Neddylation inhibition with MLN4924 triggers cell line-dependent induction of apoptosis or senescence in lymphoma cells. (A) Changes in cellular morphology upon MLN4924 treatment. Raji, U937, SU-DHL-4 and Toledo cells were treated with 0.1 μM MLN4924 or DMSO for 96 h, followed by morphological observation. Scale bar, 100 μm. (B) MLN4924 significantly induced apoptosis in SU-DHL-4 and Toledo cells, but not Raji and U937 cells. The four lymphoma cells were treated with MLN4924 at 0.1 and 0.3 μM or DMSO for 48 h, and subjected to immunoblotting using antibodies against cleaved caspase-3 and cleaved PARP with GAPDH as a loading control. (C) MLN4924 induced senescence in Raji and U937 cells. Raji and U937 cells, treated with 0.3 μM MLN4924 or DMSO for 96 h, were subjected to senescence-associated β-galactosidase (SA-β-gal) staining assay. Representative pictures were shown (left panel), and positively stained cells were counted and plotted as percentage of total cell numbers (right panel) (n = 3).
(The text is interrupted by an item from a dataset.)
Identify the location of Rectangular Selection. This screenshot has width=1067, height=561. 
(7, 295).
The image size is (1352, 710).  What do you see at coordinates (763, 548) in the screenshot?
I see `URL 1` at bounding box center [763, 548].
Scale bar, 100 μm. (D) MLN4924 extended the half-life of p21/p27. Raji and U937 cells were treated with 0.3 μM MLN4924 or DMSO in combination with 50 μg/mL cycloheximide (CHX) for indicated time points, and subjected to immunoblotting using antibodies against p21 and p27 with GAPDH as a loading control. (E) MLN4924 had little effect on the transactivation of p21/p27. Raji and U937 cells were treated with 0.3 μM MLN4924 or DMSO for 6 h, and subjected to real-time PCR for p21 and p27 with GAPDH as a normalizer (n = 3). **P < 0.01, ***P < 0.001.

Figure 4

(See previous page). MLN4924-induced apoptosis is mediated through the intrinsic apoptotic signaling and associated with a coordinated dysregulation of pro-apoptotic and anti-apoptotic proteins. (A) MLN4924 induced apoptosis at early time post treatment. SU-DHL-4 and Toledo cells were treated with MLN4924 at 0.1 and 0.3 μM or DMSO for indicated time points, and subjected to immunoblotting using the antibody against cleaved PARP with GAPDH as a loading control. (B) MLN4924 induced cell apoptosis mainly via the intrinsic apoptotic signaling pathway. SU-DHL-4 and Toledo cells, treated with MLN4924 at 0.1 and 0.3 μM or DMSO for 48 h, were subjected to immunoblotting using antibodies against caspase-8 and cleaved caspase-9 with GAPDH as a loading control. (C) Effects of MLN4924 on expression of pro-apoptotic and anti-apoptotic proteins. SU-DHL-4 and Toledo cells were treated with MLN4924 at 0.1 and 0.3 μM or DMSO for 48 h, followed by immunoblotting using indicated antibodies against pro-apoptotic (left panel) and anti-apoptotic (right panel) proteins with GAPDH as a loading control. (D) Effects of MLN4924 on transcriptional activation of apoptosis-regulatory proteins. Toledo cells, treated with 0.3 μM MLN4924 or DMSO for 36 h, were subjected to the real-time PCR analysis using human apoptosis PCR array as described in Materials and Methods (n = 3).

Figure 5.

A working model. Ub, ubiquitin; N8, NEDD8; SRS, substrate recognition subunit.